Les autorités ukrainiennes locales affirment que jusqu’à 2 500 civils sont morts à ce jour dans la ville, un bilan qui ne peut être confirmé de manière indépendante. La Russie nie avoir ciblé des civils.

« À une heure (1100 GMT), les Russes ont ouvert un poste de contrôle et ceux qui ont des voitures et du carburant ont commencé à quitter Marioupol en direction de Zaporizhzhia », a déclaré à Relief Andrei Rempel, un représentant du conseil municipal de Marioupol qui se trouve actuellement à Zaporizhzhia, une ville tenue par les Ukrainiens plus au nord.

« Au cours des deux premières heures, 160 voitures sont parties. Il y en a probablement déjà beaucoup plus maintenant. La ville continue d’être bombardée, mais cette route ne l’est pas. Nous ne savons pas quand les premières voitures pourront arriver à Zaporizhzhia car il y a encore de nombreux points de contrôle russes à passer. »

Le conseil municipal a déclaré que le convoi avait déjà passé Berdyansk, une ville tenue par les Russes à environ 85 km de Mariupol.

« Il est également confirmé qu’un cessez-le-feu est actuellement maintenu le long du corridor humanitaire qui a été établi », a-t-il ajouté.

L’obtention d’un passage sûr permettant à l’aide d’atteindre Mariupol et aux civils d’en sortir a été la principale demande de Kiev lors de plusieurs cycles de négociations. Toutes les tentatives précédentes d’instaurer un cessez-le-feu local dans la région ont échoué.

Des négociateurs en difficulté

Les délégations russe et ukrainienne ont tenu un quatrième cycle de discussions lundi – par liaison vidéo cette fois et non en personne au Bélarus voisin comme par le passé – mais aucun nouveau progrès n’a été annoncé.

## Consigne
Dressez la liste de toutes les villes nommées dans l'extrait sur Marioupol, chacune une seule fois.

## Entrées fournies
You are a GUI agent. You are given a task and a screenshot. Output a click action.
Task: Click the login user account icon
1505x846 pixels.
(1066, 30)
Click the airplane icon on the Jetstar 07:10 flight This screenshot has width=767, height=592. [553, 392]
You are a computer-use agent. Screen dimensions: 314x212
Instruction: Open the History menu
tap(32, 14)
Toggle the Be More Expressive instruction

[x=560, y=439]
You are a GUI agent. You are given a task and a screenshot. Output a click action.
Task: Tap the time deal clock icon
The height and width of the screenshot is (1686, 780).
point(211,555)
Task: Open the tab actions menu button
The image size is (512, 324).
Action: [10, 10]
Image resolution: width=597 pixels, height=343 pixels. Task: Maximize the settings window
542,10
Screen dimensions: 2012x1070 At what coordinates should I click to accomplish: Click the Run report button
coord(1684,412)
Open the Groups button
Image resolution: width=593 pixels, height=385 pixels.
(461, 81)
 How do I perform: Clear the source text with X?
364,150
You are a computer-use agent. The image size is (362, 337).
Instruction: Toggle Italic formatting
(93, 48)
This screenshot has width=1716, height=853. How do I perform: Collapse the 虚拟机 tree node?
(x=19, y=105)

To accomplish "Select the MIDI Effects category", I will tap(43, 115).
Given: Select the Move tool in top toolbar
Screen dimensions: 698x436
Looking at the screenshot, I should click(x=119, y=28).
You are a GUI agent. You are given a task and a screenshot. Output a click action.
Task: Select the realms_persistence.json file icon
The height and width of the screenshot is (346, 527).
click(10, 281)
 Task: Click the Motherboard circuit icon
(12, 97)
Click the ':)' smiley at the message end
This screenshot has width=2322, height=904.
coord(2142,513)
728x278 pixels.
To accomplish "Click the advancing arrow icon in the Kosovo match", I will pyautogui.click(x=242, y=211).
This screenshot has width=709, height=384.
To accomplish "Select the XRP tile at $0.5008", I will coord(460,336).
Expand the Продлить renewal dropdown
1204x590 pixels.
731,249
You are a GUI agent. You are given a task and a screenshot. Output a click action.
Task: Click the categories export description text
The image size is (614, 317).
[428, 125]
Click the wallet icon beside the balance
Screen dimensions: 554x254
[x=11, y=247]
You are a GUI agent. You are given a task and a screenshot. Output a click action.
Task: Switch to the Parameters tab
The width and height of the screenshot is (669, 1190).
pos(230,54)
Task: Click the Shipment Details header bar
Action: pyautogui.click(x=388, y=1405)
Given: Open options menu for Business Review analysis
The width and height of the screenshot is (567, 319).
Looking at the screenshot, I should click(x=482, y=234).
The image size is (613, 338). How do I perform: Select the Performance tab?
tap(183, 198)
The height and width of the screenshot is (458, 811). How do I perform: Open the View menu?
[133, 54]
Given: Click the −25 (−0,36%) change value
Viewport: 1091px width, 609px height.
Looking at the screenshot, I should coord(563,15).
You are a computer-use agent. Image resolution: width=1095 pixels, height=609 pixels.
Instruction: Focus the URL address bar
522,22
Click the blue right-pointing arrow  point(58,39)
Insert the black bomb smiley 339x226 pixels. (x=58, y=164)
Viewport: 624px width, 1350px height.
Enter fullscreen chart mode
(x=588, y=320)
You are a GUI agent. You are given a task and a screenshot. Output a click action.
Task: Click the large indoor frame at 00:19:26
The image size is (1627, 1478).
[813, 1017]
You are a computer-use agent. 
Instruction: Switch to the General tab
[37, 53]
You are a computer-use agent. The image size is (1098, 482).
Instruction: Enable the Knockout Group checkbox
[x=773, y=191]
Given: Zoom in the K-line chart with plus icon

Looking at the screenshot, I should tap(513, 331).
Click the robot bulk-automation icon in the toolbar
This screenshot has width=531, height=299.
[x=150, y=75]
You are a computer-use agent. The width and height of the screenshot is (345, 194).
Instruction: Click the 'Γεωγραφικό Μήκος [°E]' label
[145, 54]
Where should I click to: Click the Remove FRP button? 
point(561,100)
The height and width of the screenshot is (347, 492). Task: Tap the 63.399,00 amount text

## Corrigé
Marioupol (aussi écrit Mariupol)
Zaporizhzhia
Berdyansk
Kiev